Parliamentary Privilege / Rights of Members

Freedom from obstruction: lack of adequate interpretation services during a technical briefing on legislation

Debates, pp. 3429–30

Context

On February 6, 2014, Pierre-Luc Dusseault (Sherbrooke) rose on a question of privilege with respect to the lack of adequate interpretation provided during a technical briefing on Bill C-23, An Act to amend the Canada Elections Act and other Acts and to make consequential amendments to certain Acts, alleging that it prevented Members from fully participating in the debate on the Bill. Pierre Poilievre (Minister of State (Democratic Reform)) indicated that, although there were no professional interpreters, representatives of the Privy Council Office present were able to provide the presentation, as well as all information sheets, press releases and the Bill itself in English and French. After hearing from other Members on that day and on February 7, 2014, the Speaker took the matter under advisement.[1]

Resolution

On March 3, 2014, the Speaker delivered his ruling. He explained that activities related to the seeking of information to participate in debate on a bill do not fall within the strict definition of what constitutes a proceeding in Parliament and, therefore, are not protected by privilege. The Speaker also stated that it is beyond the purview of the Chair to intervene in departmental matters. While, acknowledging the legitimacy of the Member’s grievance, the Speaker concluded however that the situation did not constitute a prima facie breach of privilege.

Decision of the Chair

The Speaker: I am now prepared to rule on the question of privilege raised on February 6, 2014, by the Member for Sherbrooke regarding a technical briefing offered by the Minister of State in relation to Bill C-23, An Act to amend the Canada Elections Act and other Acts and to make consequential amendments to certain Acts.
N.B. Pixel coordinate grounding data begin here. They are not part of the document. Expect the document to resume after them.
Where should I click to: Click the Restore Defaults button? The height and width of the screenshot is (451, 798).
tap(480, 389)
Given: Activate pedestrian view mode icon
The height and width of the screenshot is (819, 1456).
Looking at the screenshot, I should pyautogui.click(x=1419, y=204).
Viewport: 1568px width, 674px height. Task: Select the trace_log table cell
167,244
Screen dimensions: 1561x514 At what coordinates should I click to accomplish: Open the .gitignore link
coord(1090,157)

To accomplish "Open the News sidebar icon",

I would like to thank the hon. Member for Sherbrooke for having raised this matter, as well as the Minister of State for Democratic Reform, the hon. House Leader for the Official Opposition, and the Members for Ottawa—Vanier, Charlesbourg—Haute-Saint-Charles, and York South—Weston for their interventions.
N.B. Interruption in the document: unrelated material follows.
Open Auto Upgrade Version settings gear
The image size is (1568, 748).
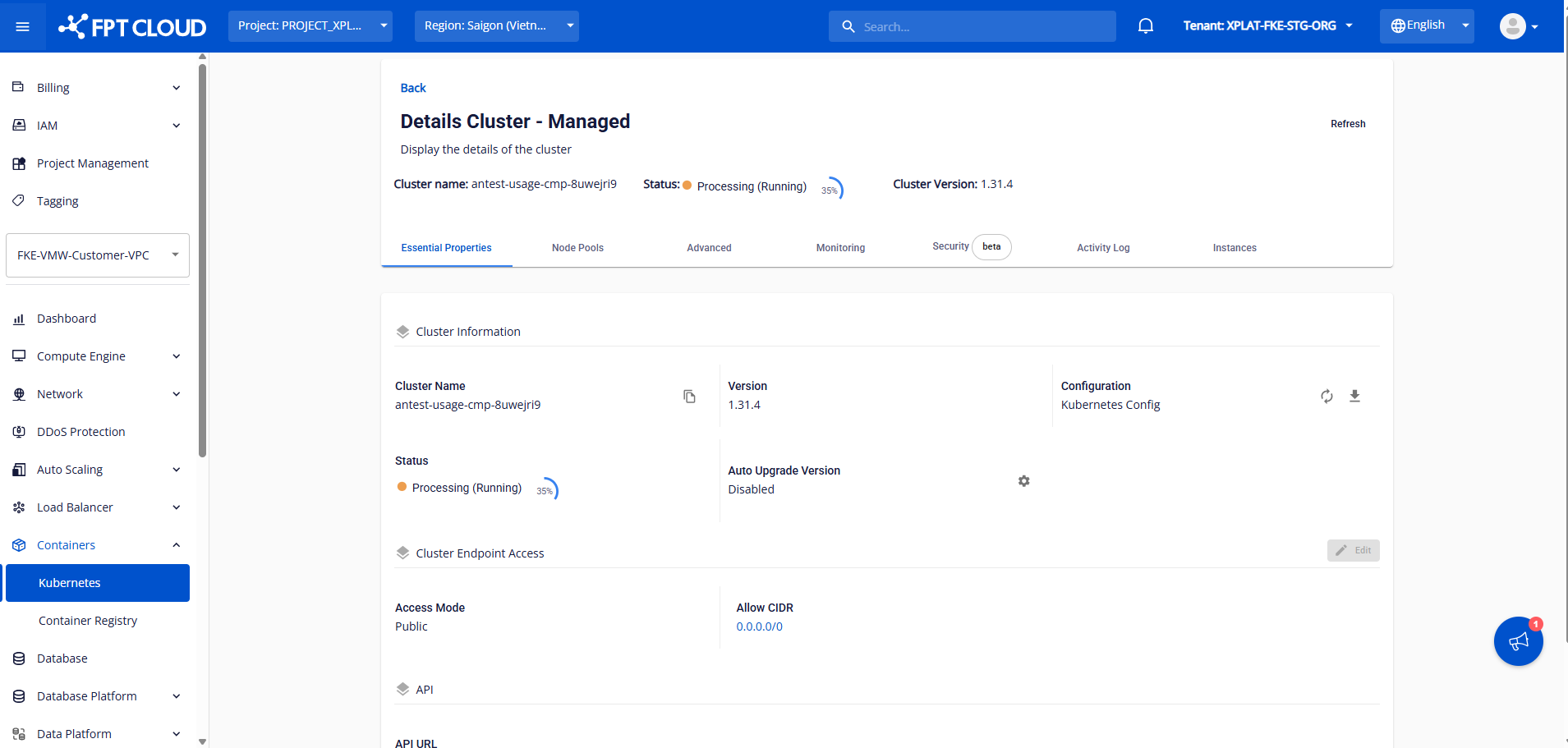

The Member for Sherbrooke explained that, at the technical briefing he attended on Tuesday, February 4 on Bill C-23, the interpretation provided was often inadequate and, as he described it, “[a]t times, there was little or no interpretation or it was of poor quality.” This, he felt, had the effect of preventing parliamentarians from participating fully in subsequent debate on the Bill.
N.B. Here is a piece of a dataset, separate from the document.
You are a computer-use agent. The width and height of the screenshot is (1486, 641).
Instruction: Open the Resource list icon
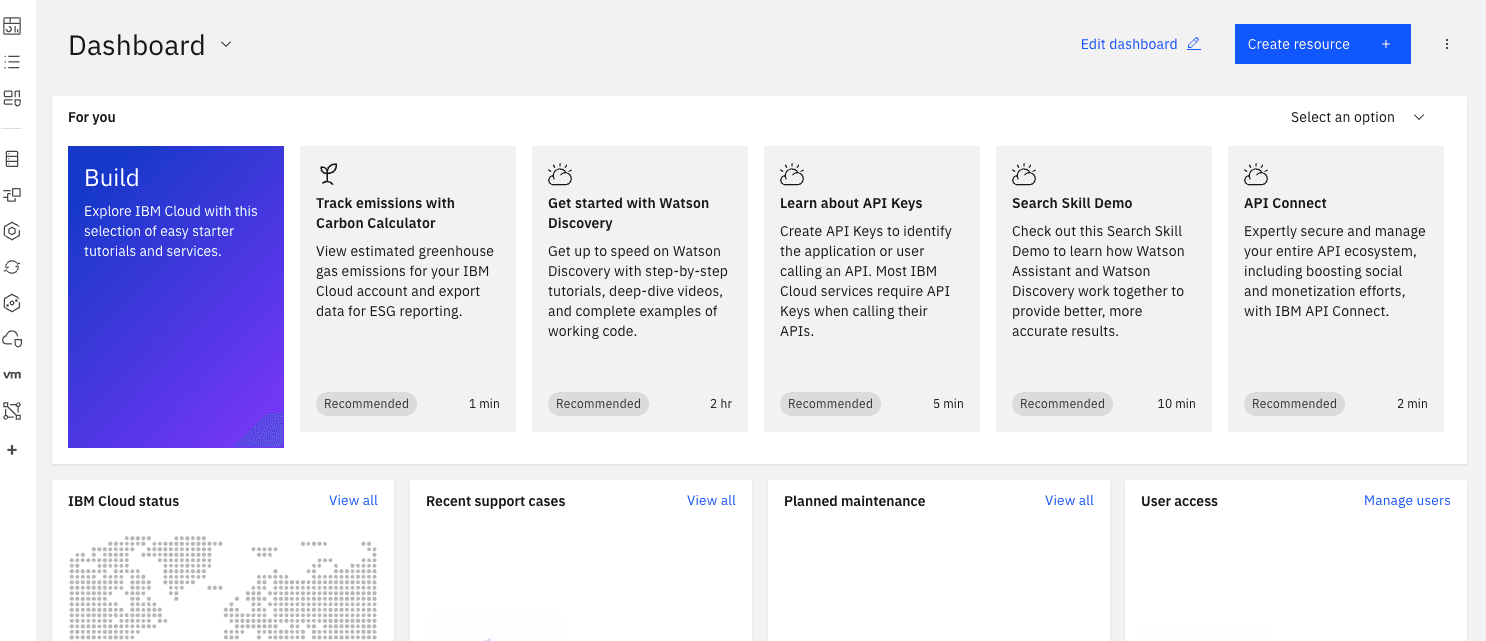point(12,61)
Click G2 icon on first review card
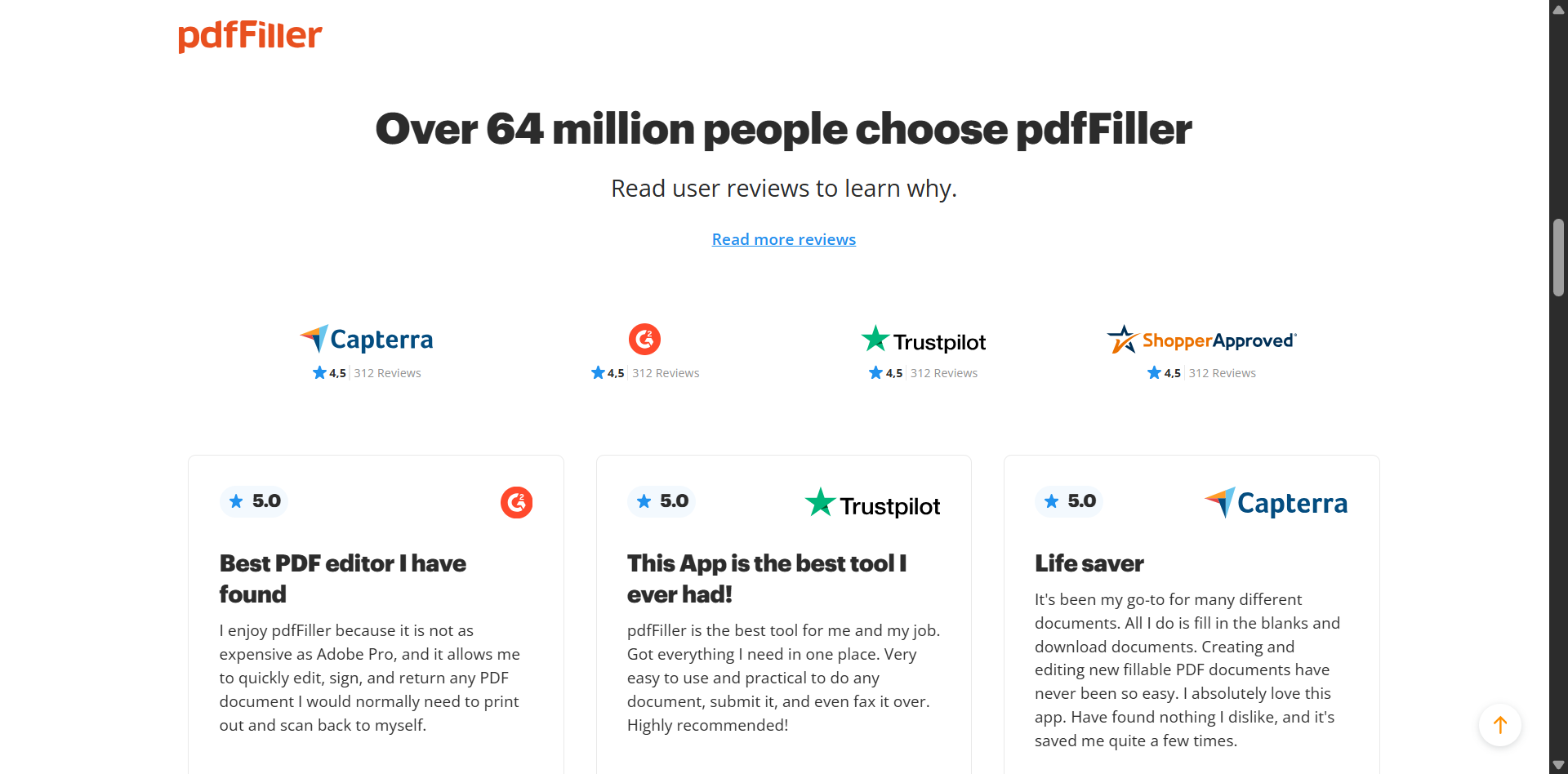The image size is (1568, 774). coord(516,503)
The Member went on to note that the protection of official languages in the House is fundamental to ensuring equality among all Members.

For his part, the Minister of State for Democratic Reform recognized that no professional interpreters were present for the briefing, but claimed that parliamentarians had been provided all information in both official languages, including the presentation, information sheets, press releases, and the bill itself.

As has been pointed out by the Member for Sherbrooke, the guarantee of access to and use of both official languages in parliamentary proceedings, in the record-keeping of those proceedings and in legislation is no less than a constitutional requirement—a cornerstone of our parliamentary system. As your Speaker, it remains one of my principal responsibilities to ensure that Members are not impeded in their ability to carry out their parliamentary functions and that their rights and privileges are safeguarded.

In the case of official languages, the House has a long-standing practice of ensuring the availability of professional interpreters during House and committee proceedings. Indeed, this practice extends to many other activities, such as caucus meetings, briefings or any number of parliamentary activities and events. In such cases, if interpreters are not present, the activity is delayed until they arrive, or, if they are not available, the activity is rescheduled. Likewise, if a technical problem arises with the equipment, proceedings are suspended until the issue is resolved. Members will be familiar with this as it has sometimes happened here in the House.

To the Chair’s knowledge, during Government-sponsored activities, similar norms are observed. This is illustrated in a case brought to the attention of the House on October 23, 2013, when a technical briefing on a budget implementation bill was organized but cancelled when it became apparent that no simultaneous interpretation was available. In the Debates for that date, at page 303, the Government House Leader apologized to the House, and stated that:

…arrangements have been made to reschedule this meeting and to hold it properly in both official languages with that capacity available for everyone. It is certainly the expectation of this government that all business be properly conducted in both official languages.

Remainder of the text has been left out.